NORTH SMITHFIELD – The town of North Smithfield has a “very good,” credit position according to recent audit comments from Moody’s Investor Services, but Town Administrator Gary Ezovski warns that the entire state will likely see dark financial times ahead.

Comments from the bond rating company were presented at the Town Council’s virtual meeting last week. Moody’s kept the town’s General Obligation bond rating at Aa2, noting the credit position is slightly above the median rating of Aa3 for cities nationwide.

“The notable credit factors include a healthy financial position, a strong wealth and income profile, a sizable tax base and moderate debt
and pension liabilities,” Moody’s noted. “Overall, the town has a very solid financial position, which is aligned with the assigned rating of Aa2.”

North Smithfield’s cash balance as a percent of operating revenues is beneath the U.S. median, but has grown significantly since 2015, from 19.2 percent to 25.4 percent in 2019.

“It is all, I think, very good news,” Ezovski said. “The things that we have control over are either improved or stable.”

The company notes that the nominal size of the town’s reserves is slightly
above the US median, although the fund balance as a percent of operating revenues is lower than other Moody’s-rated cities nationwide.

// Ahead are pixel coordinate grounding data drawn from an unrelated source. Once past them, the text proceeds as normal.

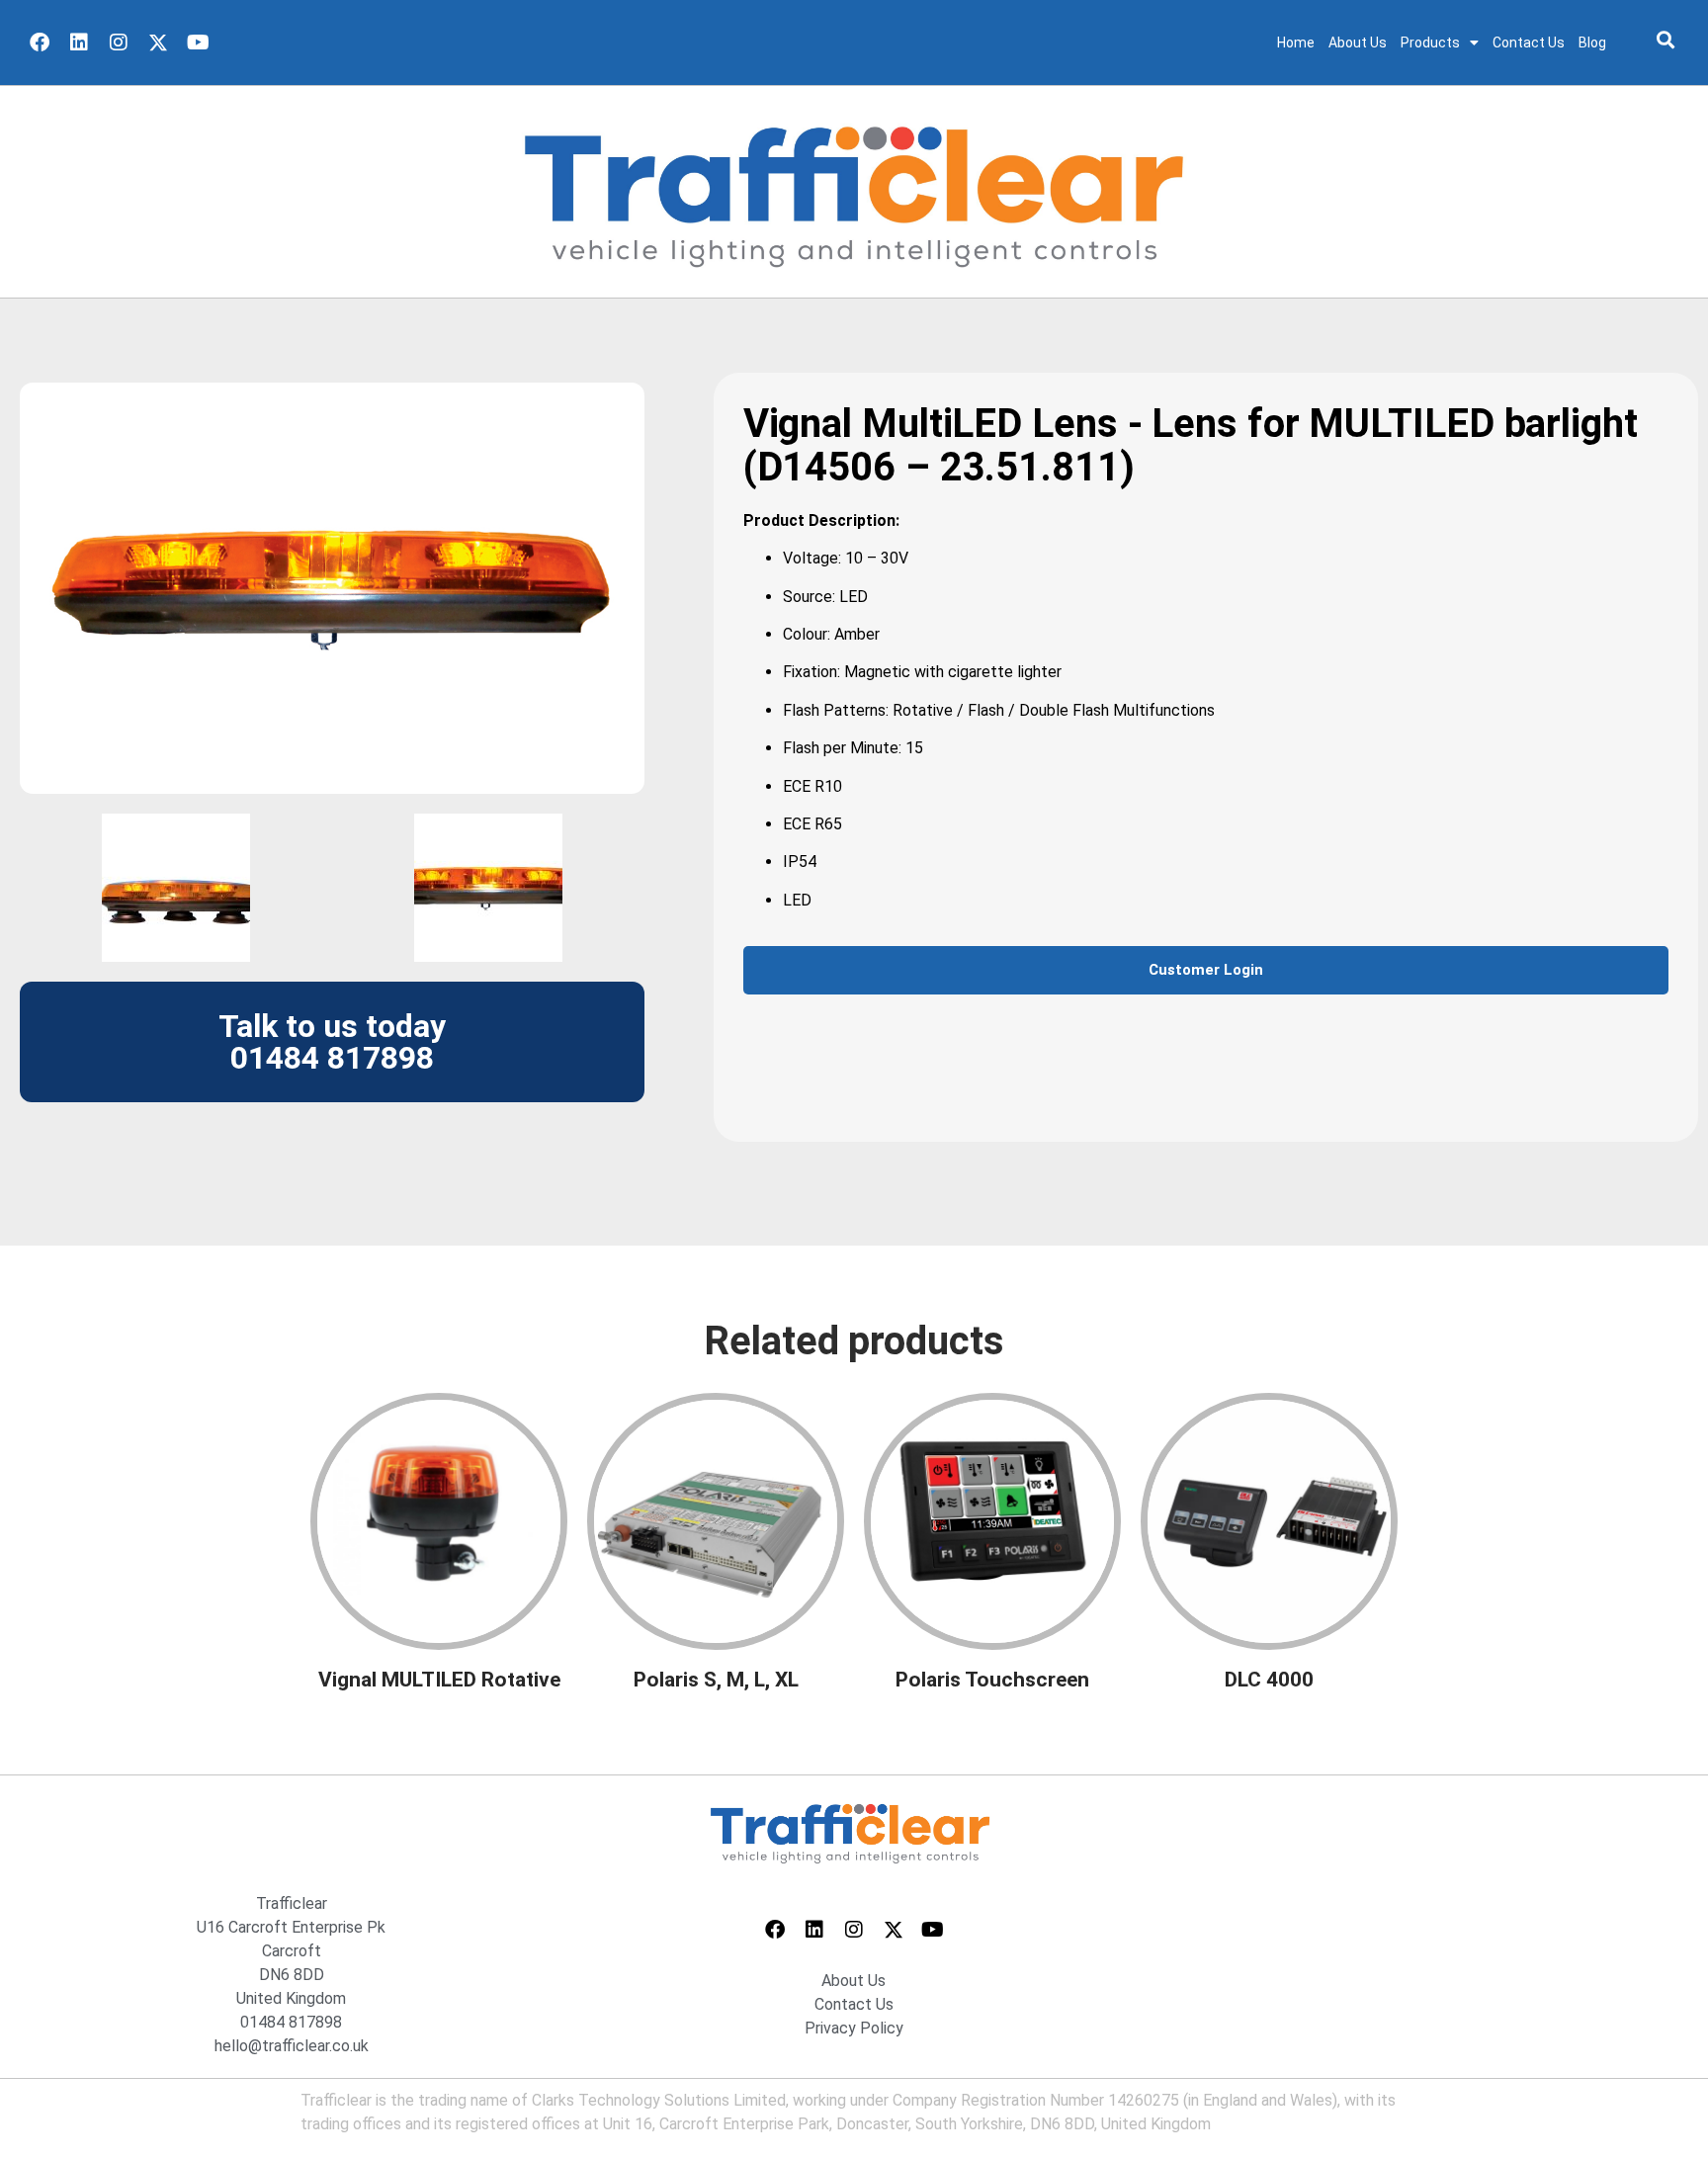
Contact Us (1529, 42)
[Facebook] (39, 42)
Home (1296, 42)
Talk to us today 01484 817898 (332, 1042)
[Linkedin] (79, 42)
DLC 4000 (1269, 1679)
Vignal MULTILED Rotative (439, 1679)
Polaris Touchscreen (992, 1679)
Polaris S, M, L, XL (716, 1679)
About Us (1357, 42)
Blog (1592, 42)
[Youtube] (197, 42)
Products (1430, 42)
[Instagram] (118, 42)
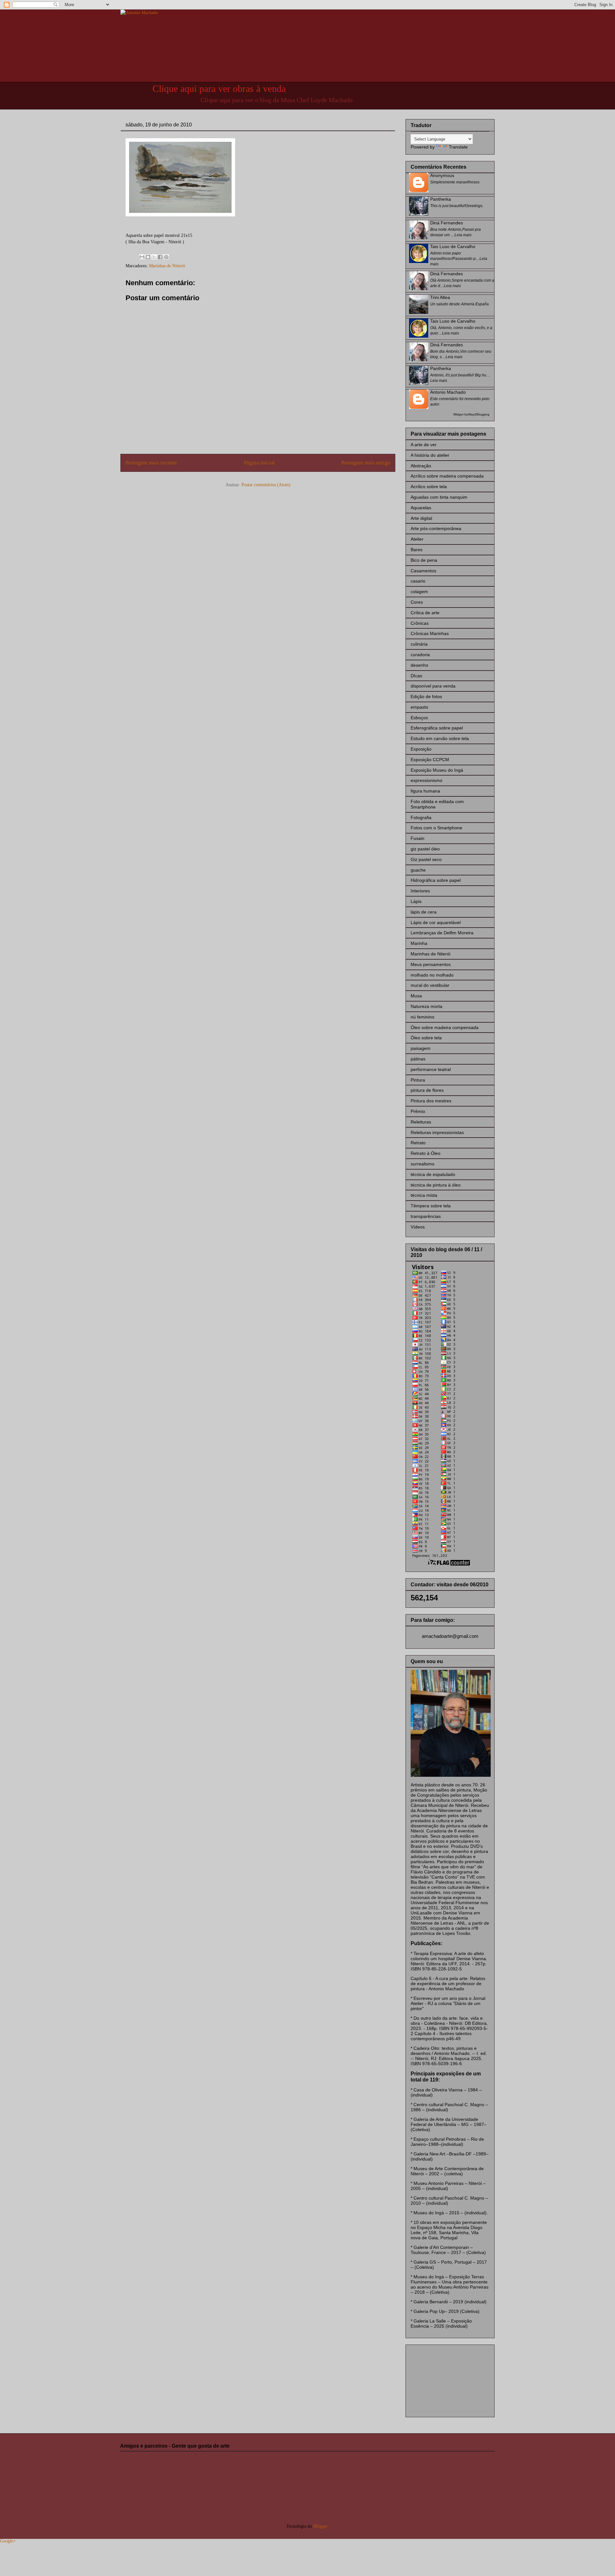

The value of the property tax base has risen from $1,508 million in 2015 to $1,609 million in 2019, and debt has decreased from $38 million to $30 million. The median family income in town is also significantly higher than U.S. cities nationwide, according to Moody’s.

“We’re not the Rockefellers, by any stretch as a family, but we’re also a family that’s in pretty good shape,” Ezovski said.

The administrator noted that the only category in which the town didn’t improve – pensions – is dictated by the state, and that the weakened status is likely a function of change in estimated return on investment.

“That is something that we don’t control,” Ezovski said. “All of our pensions are driven by the state plan.”

But Ezovski noted that the town is fortunate that the annual comment was delivered to the town on April 8.

“It’s good that we are in the shape that we’re in, with what’s about to hit us in the next few months with the upcoming budget,” he said. “From what I’m reading and what I’m hearing as it relates to the state budget they’re going to be considering some things in our town budget that we probably haven’t considered in decades.”

“We’ll have to be very careful in what we do. I don’t want to see all of the good work that we’ve done evaporate,” Ezovski added. “Chances are, the middle of this year, it’s going to rain pretty hard.”

“It’s unfortunately a very somber forecast after a very good financial review.”